Ahriman during the Great Crusade

Ahzek Ahriman was born on Terra, among the wealthy tribes of the Achaemenid Empire, whose kings had allied with the Emperor during the Unification Wars early. Because of this alliance, Ahriman’s tribes were largely spared the horrors of the atomic wars and proto-Astartes invasions of the Unification period. Following the Emperor’s victory and Terra’s alliance with Mars, Ahriman and his twin brother Ohrmuzd were selected to be inducted into the ranks of the Legiones Astartes. The Ahriman brothers traveled to the stars alongside the Emperor and his legions as part of the Great Crusade, but five years into the expedition the Thousand Sons legion began manifesting psychic abilities, and with the manifestations began the terrible flesh-changes. Over time, the problem became so severe that many voices throughout the Imperium began suggesting that the Thousand Sons be disbanded. However, when the Crusade reached Magnus upon Prospero not long after, the Primarch of the Thousand Sons was seemingly able to eradicate the threat of the flesh-change; although only a fraction of the affected marines survived the mysterious process.

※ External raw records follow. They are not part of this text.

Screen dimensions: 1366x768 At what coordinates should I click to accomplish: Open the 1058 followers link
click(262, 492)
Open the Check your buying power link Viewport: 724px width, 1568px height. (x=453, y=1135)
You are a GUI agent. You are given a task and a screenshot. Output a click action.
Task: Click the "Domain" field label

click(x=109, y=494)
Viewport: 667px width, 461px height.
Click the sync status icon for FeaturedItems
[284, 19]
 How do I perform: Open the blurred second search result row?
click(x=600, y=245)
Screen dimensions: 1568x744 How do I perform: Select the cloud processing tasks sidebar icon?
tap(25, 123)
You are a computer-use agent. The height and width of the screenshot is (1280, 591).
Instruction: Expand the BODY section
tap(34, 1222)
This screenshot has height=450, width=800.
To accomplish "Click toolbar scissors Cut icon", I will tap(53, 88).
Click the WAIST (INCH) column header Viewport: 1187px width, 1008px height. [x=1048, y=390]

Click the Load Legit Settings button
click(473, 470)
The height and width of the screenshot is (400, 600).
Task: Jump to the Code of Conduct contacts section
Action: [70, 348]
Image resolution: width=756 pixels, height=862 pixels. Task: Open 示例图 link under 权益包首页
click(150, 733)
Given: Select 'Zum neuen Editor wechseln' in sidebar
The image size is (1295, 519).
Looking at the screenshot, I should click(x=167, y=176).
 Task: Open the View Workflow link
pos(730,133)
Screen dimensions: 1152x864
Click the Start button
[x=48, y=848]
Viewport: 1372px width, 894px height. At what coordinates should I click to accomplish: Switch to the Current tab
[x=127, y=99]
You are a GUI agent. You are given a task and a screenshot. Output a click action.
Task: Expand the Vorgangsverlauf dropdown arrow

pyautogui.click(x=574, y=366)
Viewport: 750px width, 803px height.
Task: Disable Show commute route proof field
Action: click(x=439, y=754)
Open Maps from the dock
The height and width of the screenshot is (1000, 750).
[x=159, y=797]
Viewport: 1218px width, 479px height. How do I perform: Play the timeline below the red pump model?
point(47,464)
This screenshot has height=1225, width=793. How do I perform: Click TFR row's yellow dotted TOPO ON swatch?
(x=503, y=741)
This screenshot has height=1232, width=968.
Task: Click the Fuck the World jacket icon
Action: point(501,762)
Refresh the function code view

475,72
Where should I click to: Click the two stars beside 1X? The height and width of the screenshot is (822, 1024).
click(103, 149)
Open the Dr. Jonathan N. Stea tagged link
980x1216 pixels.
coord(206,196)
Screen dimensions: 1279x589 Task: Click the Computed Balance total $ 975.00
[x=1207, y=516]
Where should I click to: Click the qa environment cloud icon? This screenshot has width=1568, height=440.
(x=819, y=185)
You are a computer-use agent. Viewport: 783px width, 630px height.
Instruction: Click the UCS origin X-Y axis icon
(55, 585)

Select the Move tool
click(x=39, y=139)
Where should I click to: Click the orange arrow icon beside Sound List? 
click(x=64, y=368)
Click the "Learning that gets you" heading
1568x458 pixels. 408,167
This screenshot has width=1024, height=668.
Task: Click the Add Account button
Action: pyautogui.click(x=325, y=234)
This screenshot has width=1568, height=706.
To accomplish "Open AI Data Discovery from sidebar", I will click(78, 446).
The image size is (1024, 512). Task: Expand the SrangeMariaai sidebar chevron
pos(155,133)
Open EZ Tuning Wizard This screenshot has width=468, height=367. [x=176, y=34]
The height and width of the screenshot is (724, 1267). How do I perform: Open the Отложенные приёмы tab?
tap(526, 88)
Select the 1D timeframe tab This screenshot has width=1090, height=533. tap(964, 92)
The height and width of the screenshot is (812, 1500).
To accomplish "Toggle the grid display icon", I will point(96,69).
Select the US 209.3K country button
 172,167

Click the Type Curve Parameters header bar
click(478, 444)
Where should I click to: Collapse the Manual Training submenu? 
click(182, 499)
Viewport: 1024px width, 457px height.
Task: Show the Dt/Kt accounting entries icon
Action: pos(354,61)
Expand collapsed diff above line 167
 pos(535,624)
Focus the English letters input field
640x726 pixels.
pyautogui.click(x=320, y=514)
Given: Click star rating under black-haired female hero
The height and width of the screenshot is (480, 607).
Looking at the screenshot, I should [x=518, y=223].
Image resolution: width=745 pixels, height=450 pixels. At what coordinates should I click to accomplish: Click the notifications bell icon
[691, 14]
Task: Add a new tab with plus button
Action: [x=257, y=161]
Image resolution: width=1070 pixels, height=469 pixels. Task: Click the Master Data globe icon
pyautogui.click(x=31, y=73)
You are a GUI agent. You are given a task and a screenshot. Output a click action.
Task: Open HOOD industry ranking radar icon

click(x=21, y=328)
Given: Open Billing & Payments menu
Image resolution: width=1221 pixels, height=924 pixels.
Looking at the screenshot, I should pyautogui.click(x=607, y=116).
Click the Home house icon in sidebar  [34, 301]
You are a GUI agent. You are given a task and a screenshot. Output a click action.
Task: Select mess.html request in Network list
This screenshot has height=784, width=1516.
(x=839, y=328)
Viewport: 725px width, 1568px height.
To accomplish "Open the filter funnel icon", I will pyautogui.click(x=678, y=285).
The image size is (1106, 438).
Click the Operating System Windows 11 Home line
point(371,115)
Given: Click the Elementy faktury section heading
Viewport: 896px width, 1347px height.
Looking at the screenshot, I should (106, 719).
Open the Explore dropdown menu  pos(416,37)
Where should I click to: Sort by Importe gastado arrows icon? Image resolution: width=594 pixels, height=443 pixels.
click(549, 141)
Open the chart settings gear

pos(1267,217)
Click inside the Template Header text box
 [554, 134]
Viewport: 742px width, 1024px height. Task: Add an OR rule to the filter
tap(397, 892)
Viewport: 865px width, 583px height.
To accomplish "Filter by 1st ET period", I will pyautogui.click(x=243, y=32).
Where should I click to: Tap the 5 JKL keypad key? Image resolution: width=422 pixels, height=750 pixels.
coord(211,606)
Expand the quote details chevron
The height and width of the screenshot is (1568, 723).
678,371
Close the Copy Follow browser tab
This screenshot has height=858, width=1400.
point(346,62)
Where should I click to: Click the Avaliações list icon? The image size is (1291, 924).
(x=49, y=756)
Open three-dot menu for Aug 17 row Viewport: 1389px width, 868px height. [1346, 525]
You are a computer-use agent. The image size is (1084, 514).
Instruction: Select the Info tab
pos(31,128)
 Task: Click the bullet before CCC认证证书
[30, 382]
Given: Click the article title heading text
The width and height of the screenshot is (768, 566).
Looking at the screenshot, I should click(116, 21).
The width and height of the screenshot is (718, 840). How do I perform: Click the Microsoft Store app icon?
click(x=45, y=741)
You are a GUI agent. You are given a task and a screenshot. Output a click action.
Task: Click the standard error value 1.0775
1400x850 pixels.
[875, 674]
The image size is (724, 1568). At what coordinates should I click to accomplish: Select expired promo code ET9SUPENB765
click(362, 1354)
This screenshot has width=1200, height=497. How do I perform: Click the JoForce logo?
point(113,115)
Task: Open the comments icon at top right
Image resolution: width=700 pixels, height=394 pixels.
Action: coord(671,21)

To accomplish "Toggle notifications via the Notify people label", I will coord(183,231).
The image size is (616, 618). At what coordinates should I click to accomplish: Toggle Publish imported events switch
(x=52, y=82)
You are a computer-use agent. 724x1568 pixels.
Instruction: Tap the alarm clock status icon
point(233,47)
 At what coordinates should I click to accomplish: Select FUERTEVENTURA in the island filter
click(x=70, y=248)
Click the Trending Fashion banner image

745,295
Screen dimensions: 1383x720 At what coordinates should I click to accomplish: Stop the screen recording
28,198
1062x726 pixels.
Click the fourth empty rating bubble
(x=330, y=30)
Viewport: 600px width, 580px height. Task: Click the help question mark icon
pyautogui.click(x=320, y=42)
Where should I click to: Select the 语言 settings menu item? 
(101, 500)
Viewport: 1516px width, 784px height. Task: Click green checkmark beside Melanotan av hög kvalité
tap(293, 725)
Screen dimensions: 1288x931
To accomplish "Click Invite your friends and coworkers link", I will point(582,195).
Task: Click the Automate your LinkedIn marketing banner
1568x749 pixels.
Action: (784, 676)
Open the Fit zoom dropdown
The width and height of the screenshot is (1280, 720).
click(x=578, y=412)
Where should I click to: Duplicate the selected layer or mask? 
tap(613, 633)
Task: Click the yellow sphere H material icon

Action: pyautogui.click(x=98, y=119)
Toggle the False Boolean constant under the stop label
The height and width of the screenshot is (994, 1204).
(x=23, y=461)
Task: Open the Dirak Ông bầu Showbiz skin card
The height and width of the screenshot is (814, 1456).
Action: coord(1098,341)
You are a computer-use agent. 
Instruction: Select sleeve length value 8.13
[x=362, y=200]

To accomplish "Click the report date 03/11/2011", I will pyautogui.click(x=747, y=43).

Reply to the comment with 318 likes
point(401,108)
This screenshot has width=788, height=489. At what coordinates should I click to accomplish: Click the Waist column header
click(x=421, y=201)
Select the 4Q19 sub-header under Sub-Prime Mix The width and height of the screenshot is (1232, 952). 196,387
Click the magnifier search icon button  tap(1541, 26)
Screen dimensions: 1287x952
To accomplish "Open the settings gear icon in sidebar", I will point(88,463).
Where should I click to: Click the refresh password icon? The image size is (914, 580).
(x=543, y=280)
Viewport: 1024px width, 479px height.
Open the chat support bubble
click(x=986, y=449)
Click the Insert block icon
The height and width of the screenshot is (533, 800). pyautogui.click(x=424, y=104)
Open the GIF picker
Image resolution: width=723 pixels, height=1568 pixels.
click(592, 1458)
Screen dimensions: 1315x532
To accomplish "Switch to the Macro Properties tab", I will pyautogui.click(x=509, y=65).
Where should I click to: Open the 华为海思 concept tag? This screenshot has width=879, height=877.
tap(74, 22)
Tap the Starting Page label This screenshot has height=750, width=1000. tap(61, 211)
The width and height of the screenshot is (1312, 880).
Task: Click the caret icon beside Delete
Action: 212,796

One of those who perished was Ohrmuzd Ahriman, whose passing instilled in his twin both great grief and a great dread of the flesh-change. In remembrance of his brother, Ahzek had Ohrmuzd’s pendant (the twin of his own, both gifts from their mother) worked into the shoulder-guard of his armour.

Ahriman rose to hold the positions of Chief Librarian of the legion, Captain of the First Fellowship, commander of the elite Sekhmet and leader of the legion’s most powerful cult, the Corvidae, all at the same time.Despite this impressive record, little is currently known of the bulk of Ahriman’s career as a legionary. The earliest mention of him is a note of his five years’ secondment to the Word Bearers legion, where he found himself uncomfortable with their expressions of belief in the Emperor’s divinity without a knowledge-base to back it up. Despite this period being one he thought of unhappily, Ahriman did consider that he had become friends with the Word Bearers Astartes named Erebus during it. He is also on record as being in favour of the assignment ofremembrancers to the Crusade forces, believing the documenting of his legion as being one way in which the wider body Imperium could learn to understand – and therefore no longer fear – the psyker. The earliest detailed mention of Ahriman in historical records currently known of is during the Aghoru campaign, a compliance action carried out by the Thousand Sons of the 28th Expedition towards the close of the second century of the Great Crusade.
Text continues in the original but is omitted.